The problem is that Steve Bruce is likely to take over. The same Steve Bruce who had Onomah at Villa, and arguably did not make the best use of him; it will be interesting to see how Spurs handle this one. On one hand, they could argue that adversity is character-building. On the other, Onomah needs to be playing in a possession-based team to be able to showcase his talent.

At this point it looks likely to me that Pochettino has made his mind up on Onomah, and I suspect he will move on at the end of the season. I personally think that that is best for his career; he would be better off joining a Championship club, establishing himself and working his way back up to the Premier League. It’s a pity that the stars haven’t aligned for Onomah in the same way that they did for Harry Winks, but the reality is that in the current climate, Premier League managers see less risk in spending money on players who had already got some games under their belts, something I wrote about last week.

Connor Ogilvie

Ogilvie has found starts trickier to come across in his second spell at Gillingham, though he has been back in their first team for the past four league matches.
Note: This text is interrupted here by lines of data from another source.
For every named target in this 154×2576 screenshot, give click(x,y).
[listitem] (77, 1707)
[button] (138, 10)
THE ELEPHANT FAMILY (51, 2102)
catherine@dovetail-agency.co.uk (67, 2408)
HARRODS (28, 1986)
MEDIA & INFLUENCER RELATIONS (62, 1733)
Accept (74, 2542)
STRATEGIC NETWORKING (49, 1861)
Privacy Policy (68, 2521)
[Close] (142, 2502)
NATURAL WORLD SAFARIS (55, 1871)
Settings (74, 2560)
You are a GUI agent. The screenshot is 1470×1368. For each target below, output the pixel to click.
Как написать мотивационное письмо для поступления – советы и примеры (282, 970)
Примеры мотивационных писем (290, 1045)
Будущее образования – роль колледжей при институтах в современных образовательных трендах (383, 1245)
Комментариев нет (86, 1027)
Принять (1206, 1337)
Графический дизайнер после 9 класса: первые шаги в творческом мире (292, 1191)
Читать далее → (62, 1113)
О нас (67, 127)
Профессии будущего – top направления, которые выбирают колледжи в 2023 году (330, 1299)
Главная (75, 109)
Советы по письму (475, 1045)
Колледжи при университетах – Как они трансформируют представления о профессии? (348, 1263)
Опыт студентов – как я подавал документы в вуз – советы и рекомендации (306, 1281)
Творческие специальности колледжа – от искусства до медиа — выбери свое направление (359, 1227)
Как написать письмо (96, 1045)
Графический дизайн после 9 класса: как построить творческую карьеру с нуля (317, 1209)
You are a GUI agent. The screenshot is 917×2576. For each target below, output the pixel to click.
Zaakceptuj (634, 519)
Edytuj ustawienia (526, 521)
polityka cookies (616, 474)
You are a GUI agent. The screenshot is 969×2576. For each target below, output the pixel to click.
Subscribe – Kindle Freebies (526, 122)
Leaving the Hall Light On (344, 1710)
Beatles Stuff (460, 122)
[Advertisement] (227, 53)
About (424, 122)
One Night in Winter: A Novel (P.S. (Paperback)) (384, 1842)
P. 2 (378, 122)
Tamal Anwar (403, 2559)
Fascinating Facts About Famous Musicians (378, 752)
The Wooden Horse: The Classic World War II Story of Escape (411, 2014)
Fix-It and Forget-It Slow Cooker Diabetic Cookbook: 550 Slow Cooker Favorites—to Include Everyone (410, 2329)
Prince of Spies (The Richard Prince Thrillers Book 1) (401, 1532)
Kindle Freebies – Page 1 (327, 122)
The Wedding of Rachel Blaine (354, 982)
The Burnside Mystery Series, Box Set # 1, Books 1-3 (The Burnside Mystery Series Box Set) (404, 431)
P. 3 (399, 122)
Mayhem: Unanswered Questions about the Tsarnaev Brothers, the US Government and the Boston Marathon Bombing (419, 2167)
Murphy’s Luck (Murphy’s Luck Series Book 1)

Ogilvie turns 23 in February and I presume this loan must be another ‘audition’ for a permanent move to the Gills, where he seems to fit in reasonably well.

Marcus Edwards

Edwards has found himself out of the way Excelsior team lately after a good early run in which he’d started seven straight matches, so when he was named on the bench against Heracles last night I didn’t pay much attention. With quarter of an hour to go, I noticed he’d come on – streams of Eredivisie matches are very easy to find so I managed to catch a bit. His side were 3-0 down at the time and the team were struggling to move the ball out of defence. Edwards was coming into the centre of the pitch and willing to take the ball anywhere, turning sharply and committing players. His teammates seemed to have been directed to give the ball to him, which hopefully suggests that he might find his way back into the starting XI next time out. I also saw him tear back into position to cover breaks a couple of times; his lack of defensive instinct was something people had previously criticised him for, so this was pleasing.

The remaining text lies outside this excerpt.